WHAT YOU WILL DO
Please put the lines starting with the one containing "Given: Select column A header" and running through the one containing "Image resolution: width=1456", both included, into a numbered list. Skip blank lines and leave the pictures out.

DATA PROVIDED
• • • • • • •

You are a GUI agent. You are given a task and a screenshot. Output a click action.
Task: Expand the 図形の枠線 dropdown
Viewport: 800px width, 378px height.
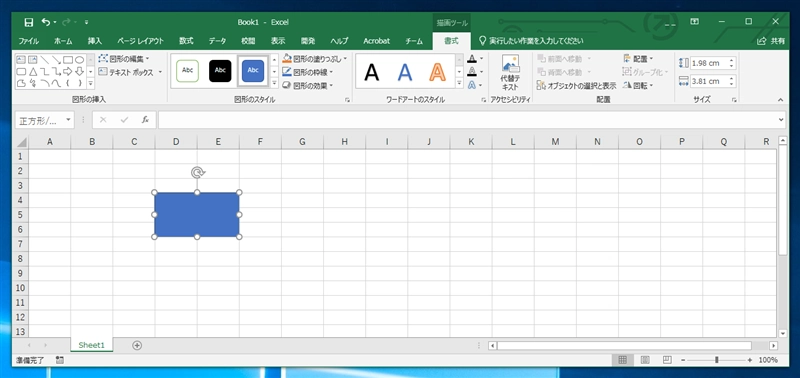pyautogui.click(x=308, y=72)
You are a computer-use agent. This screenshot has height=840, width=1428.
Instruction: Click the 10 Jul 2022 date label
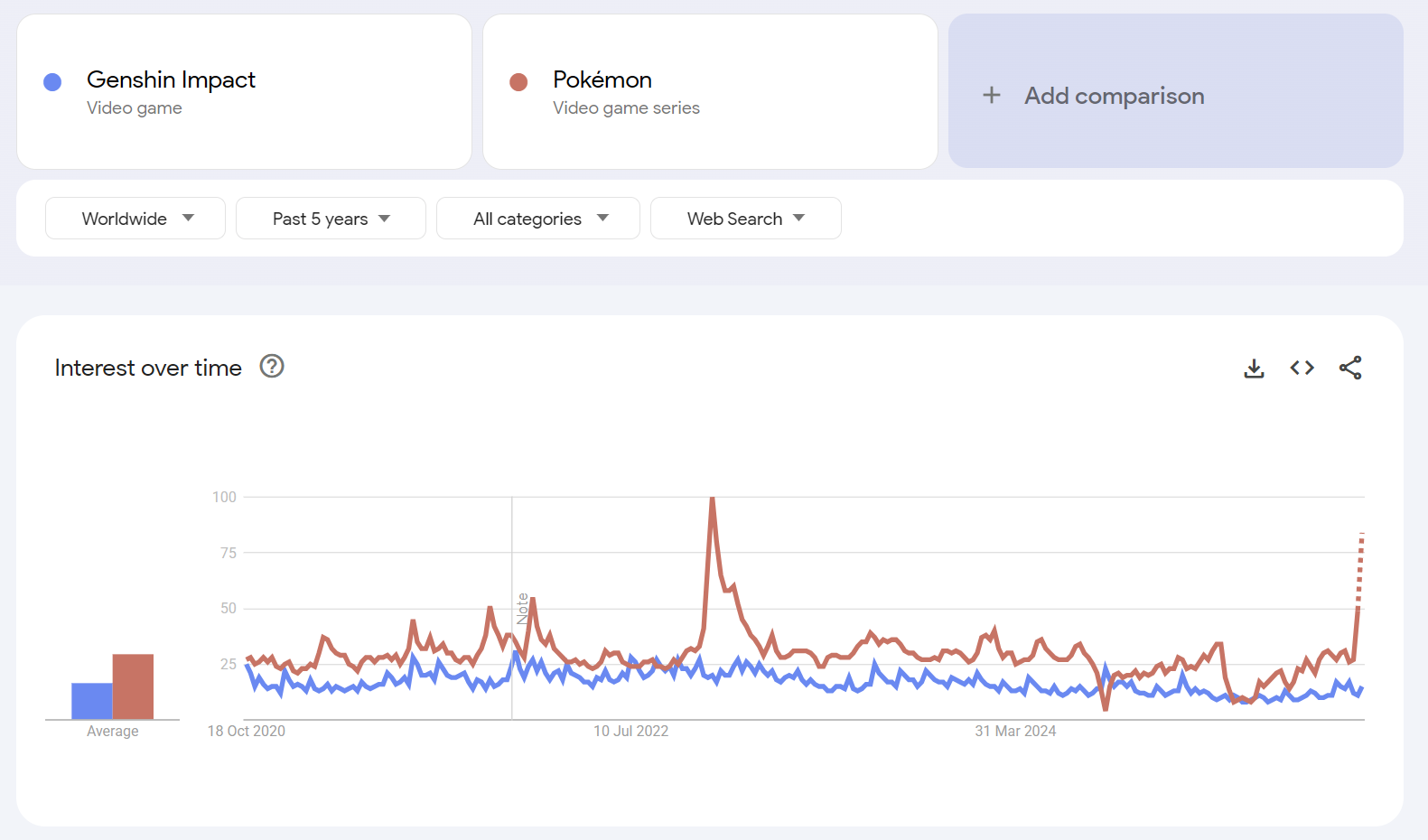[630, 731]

• • • • • • •

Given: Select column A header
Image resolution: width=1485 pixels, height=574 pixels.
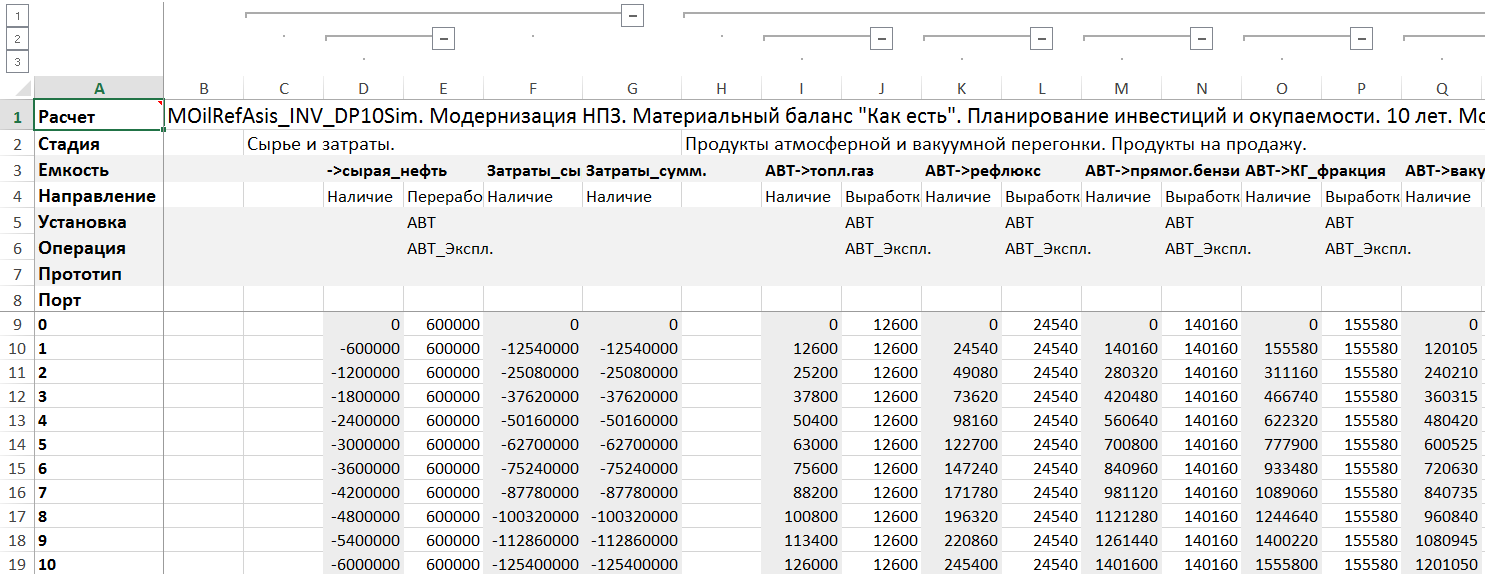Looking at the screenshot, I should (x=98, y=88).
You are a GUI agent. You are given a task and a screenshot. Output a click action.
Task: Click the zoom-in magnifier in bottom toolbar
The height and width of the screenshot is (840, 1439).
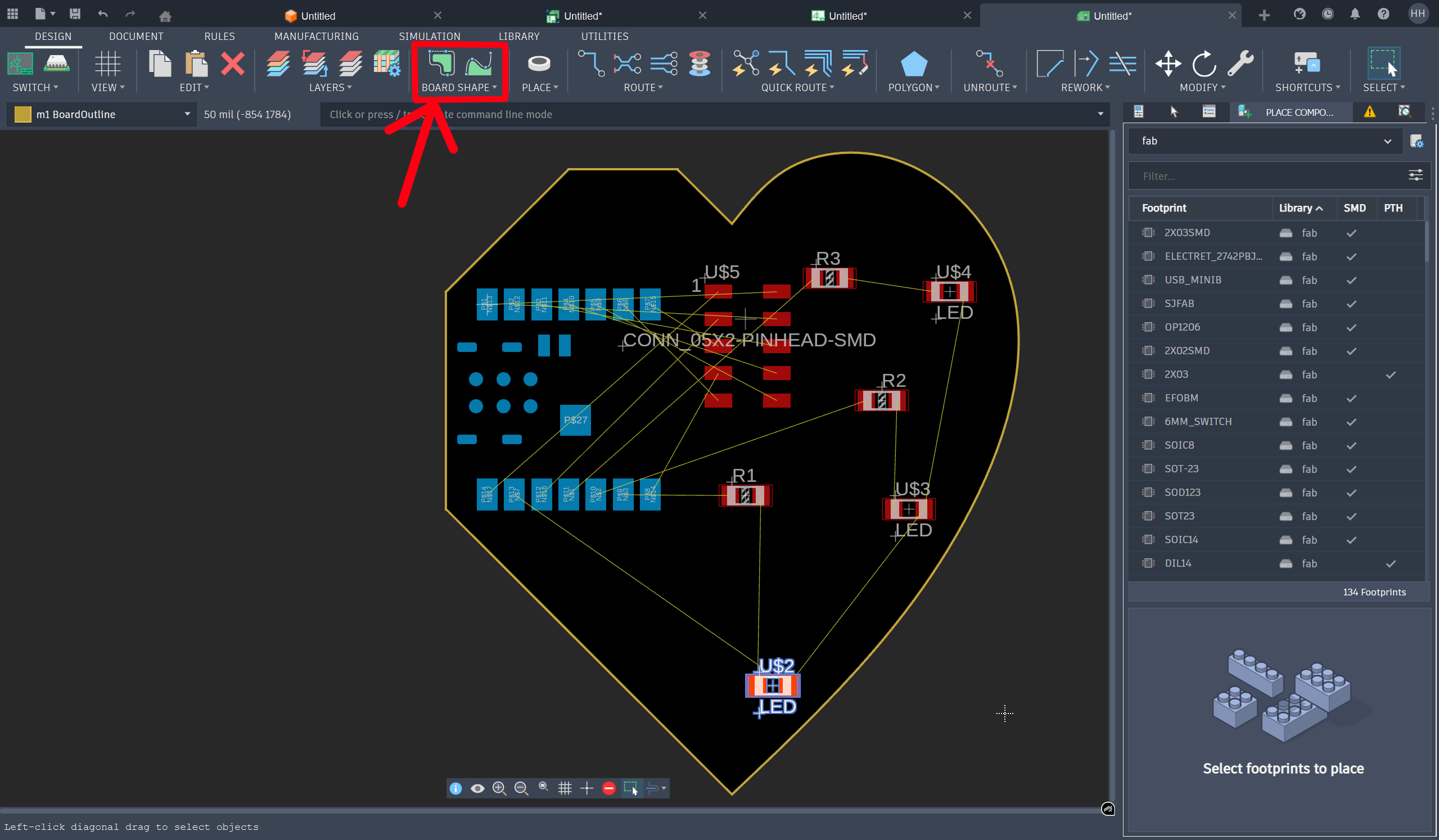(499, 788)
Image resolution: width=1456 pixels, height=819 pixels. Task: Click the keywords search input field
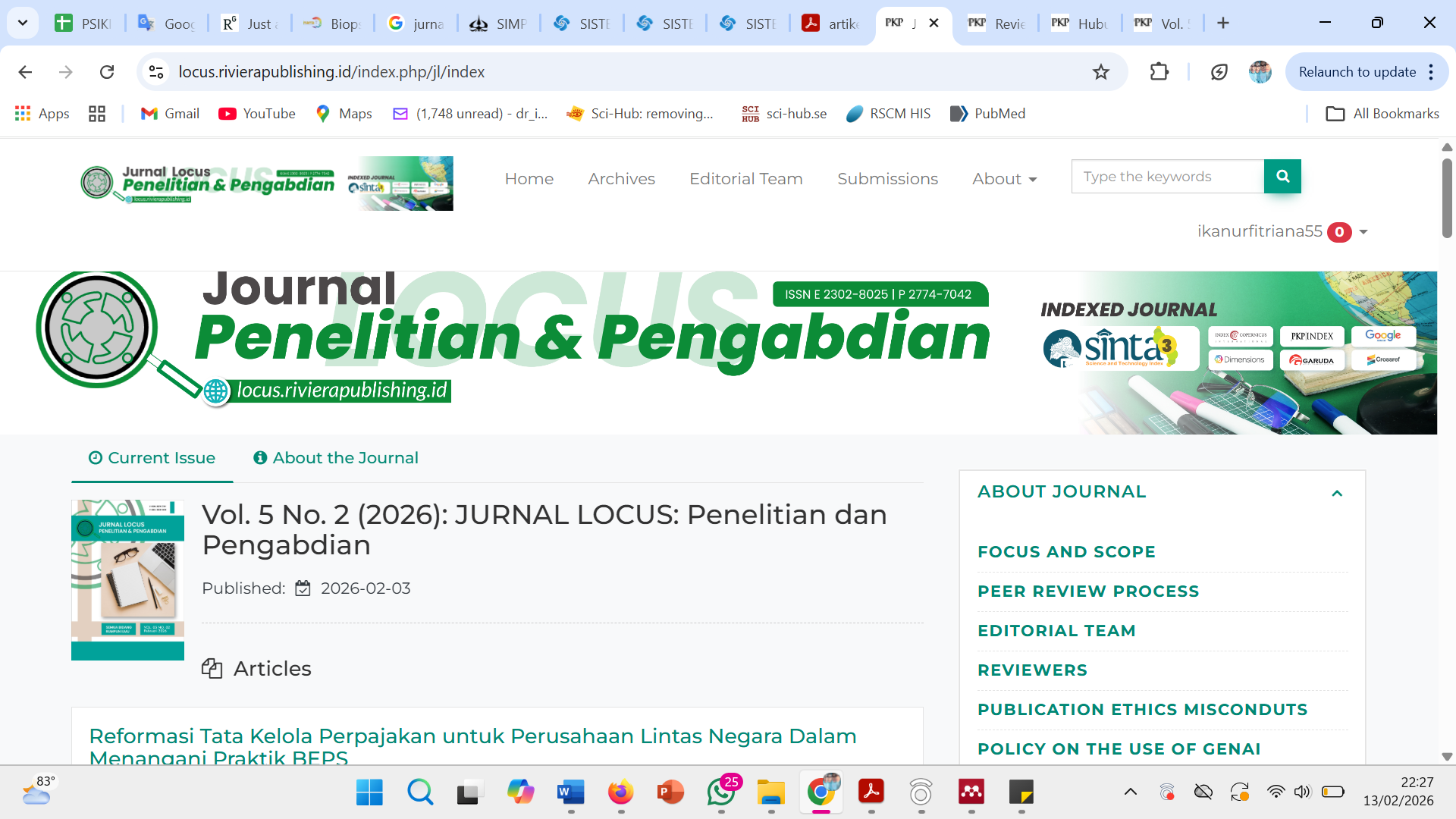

• • • • • • •

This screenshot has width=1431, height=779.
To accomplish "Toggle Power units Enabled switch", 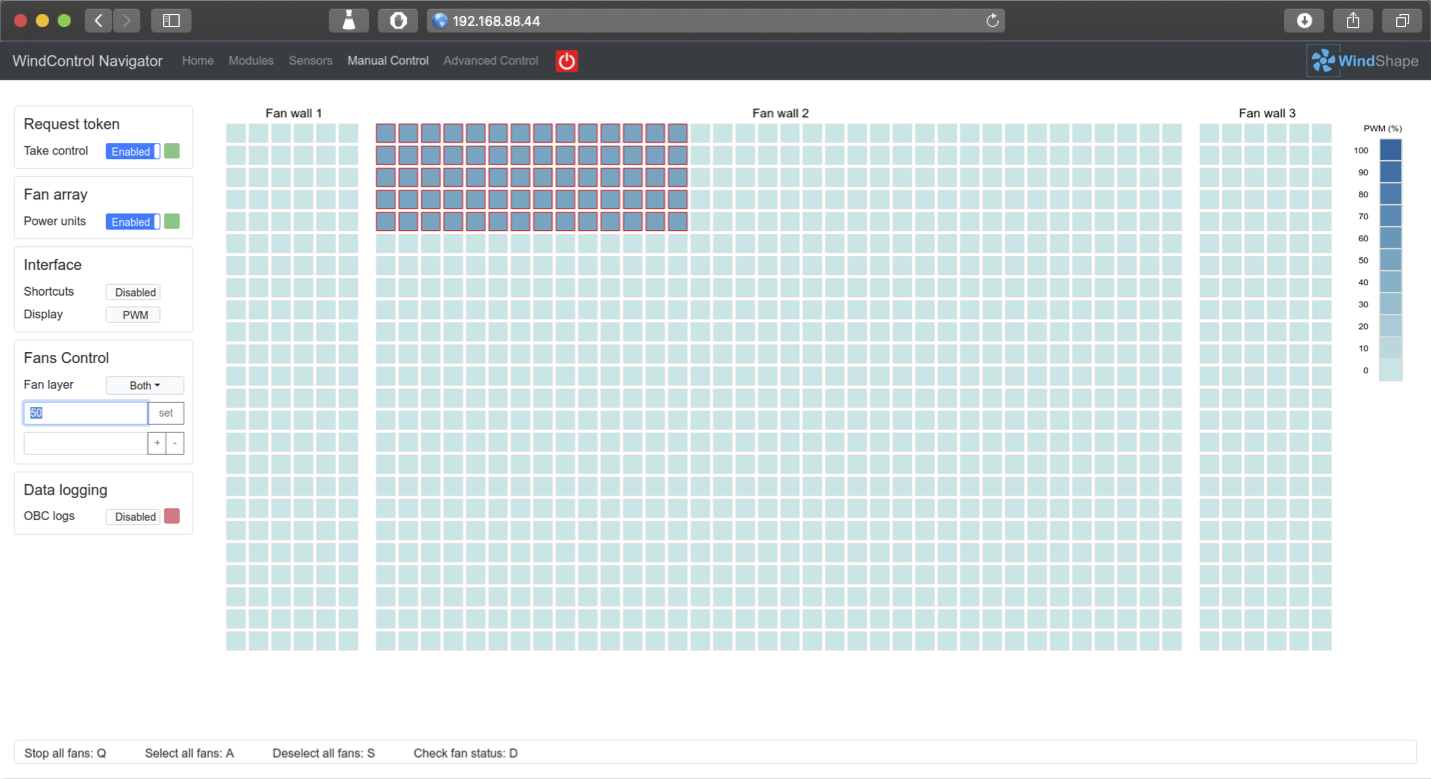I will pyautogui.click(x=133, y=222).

• • • • • • •

SOLUTION TO THIS TASK
1. Given: Select column A header
2. Image resolution: width=1485 pixels, height=574 pixels.
3. Looking at the screenshot, I should (x=98, y=88).
4. You are a GUI agent. You are given a task and a screenshot. Output a click action.
5. Task: Click the zoom-in magnifier in bottom toolbar
6. The height and width of the screenshot is (840, 1439).
7. (499, 788)
8. Image resolution: width=1456 pixels, height=819 pixels. Task: Click the keywords search input field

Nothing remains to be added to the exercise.